Creating a Python logic file for process apps

To create a custom process app, you must create and upload a Python logic file. The Python logic file extracts and transforms your data, which becomes the source of data for your process mining project.

Complete the following steps to create a python logic file:

Download and open the python logic file template.
Specify the entry point.
Specify configurable variables.
Optional: Set a schedule setting for data refresh options.
Specify the output data format.
Optional: Handle exceptions in the Python code.

Specifying the entry point

The entry point or the entry function serves as the entry to the data transformation process. Without a defined entry point in the logic file, the data transformation fails even before it can begin.

This is the entry point in the python logic file template:

def execute(context):

Specifying configurable variables

Configurable variables compute the data transformation process. They include dynamic variables such as token key, server or systemURL, username, and password, and other dynamic input fields.

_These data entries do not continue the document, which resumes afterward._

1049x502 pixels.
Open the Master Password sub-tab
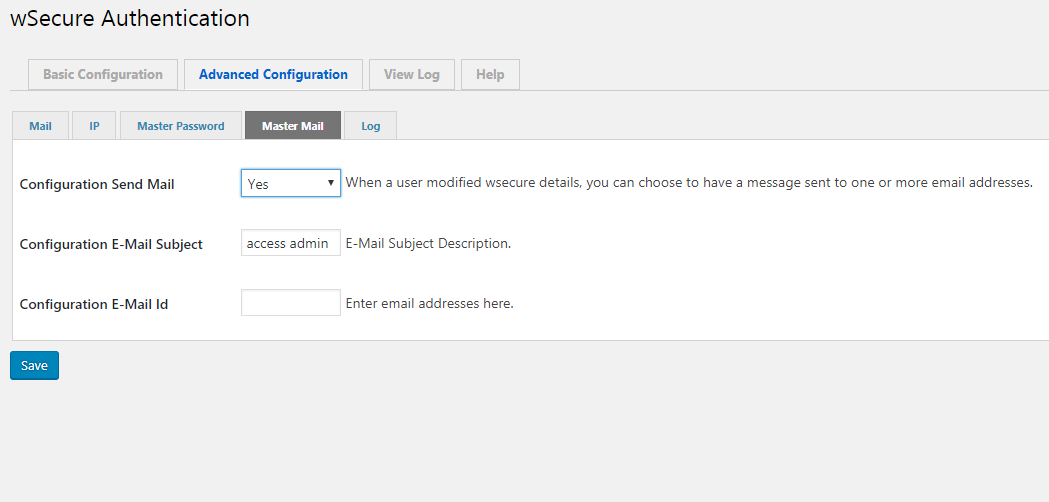tap(181, 126)
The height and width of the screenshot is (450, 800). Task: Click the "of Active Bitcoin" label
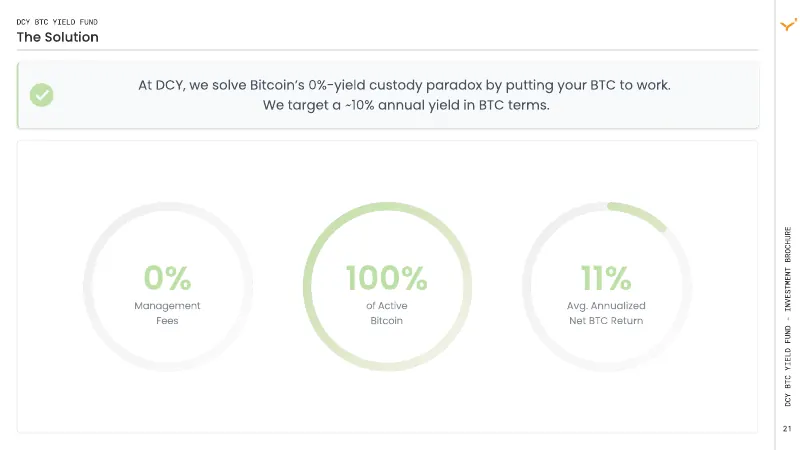pos(387,313)
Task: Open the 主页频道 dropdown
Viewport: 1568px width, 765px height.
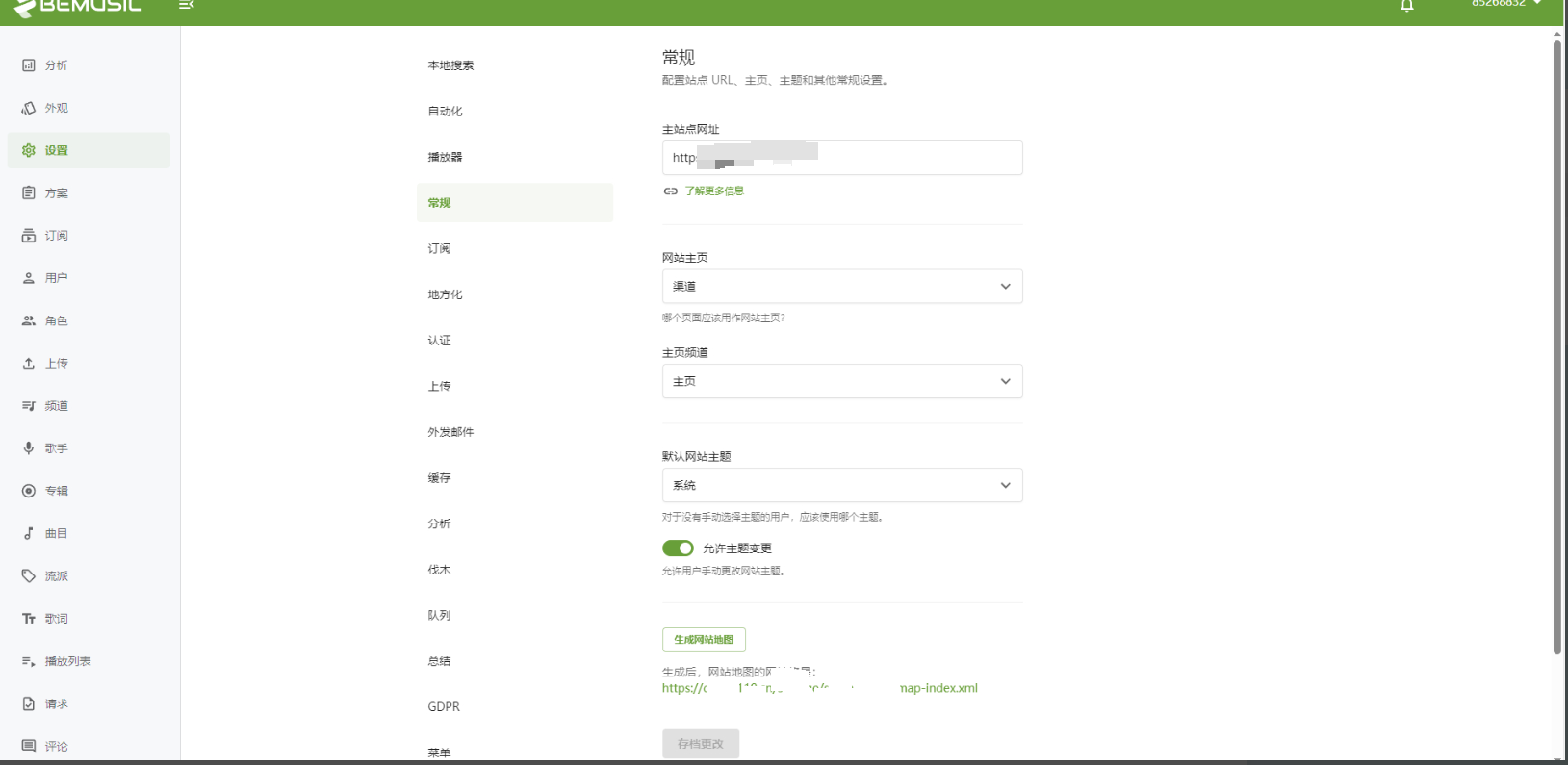Action: pyautogui.click(x=841, y=382)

If you specify the variables, later on the user will be able to configure the event log data when they use your process app. For more information, see Defining user inputs.

Starting from Process Mining 1.14.3, getting configurable variables as environment variables setting is no longer supported.

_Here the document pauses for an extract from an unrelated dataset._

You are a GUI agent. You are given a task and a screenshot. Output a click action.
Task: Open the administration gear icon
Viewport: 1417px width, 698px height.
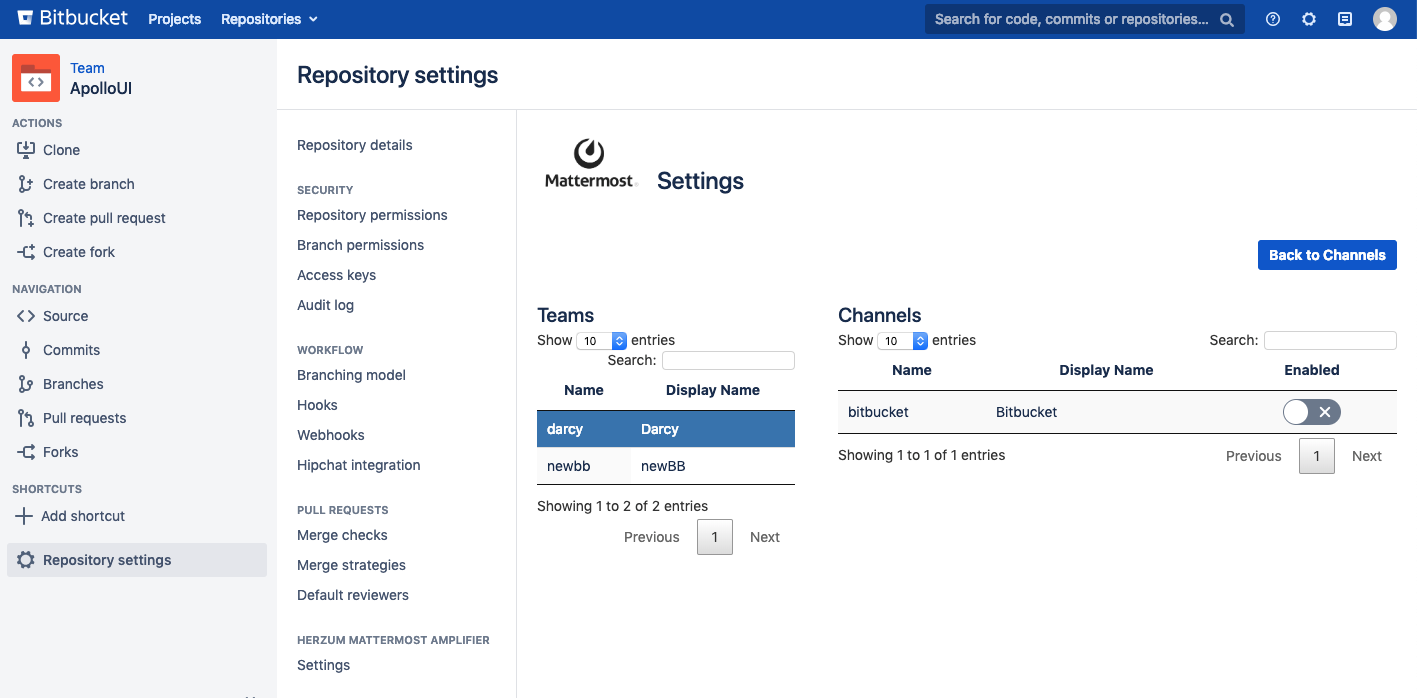point(1308,19)
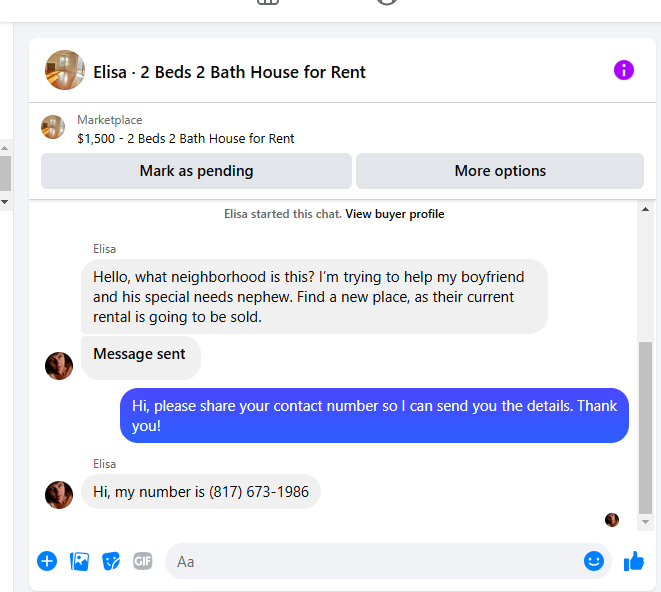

You can specify configurable variables in a custom process app by using a configurable object from the context objects. The configuration variables are available with a Python dictionary that you can retrieve by using the context.config syntax. In the following example, you define the execute function as a context parameter:

def execute(context): 
config = context[“config”] 
# example retrieving an input property named ‘URL’ 
url = config[“URL”]

If the raw data source that the user of your process app uploads is in .CSV format, you can configure the Python logic file to transform the data to be the source for your process mining project. Before the user uploads the data, they must transform the file from .CSV format to .zip format. Then, the Python logic file accesses the .zip file to perform the necessary data transformation in the same directory location.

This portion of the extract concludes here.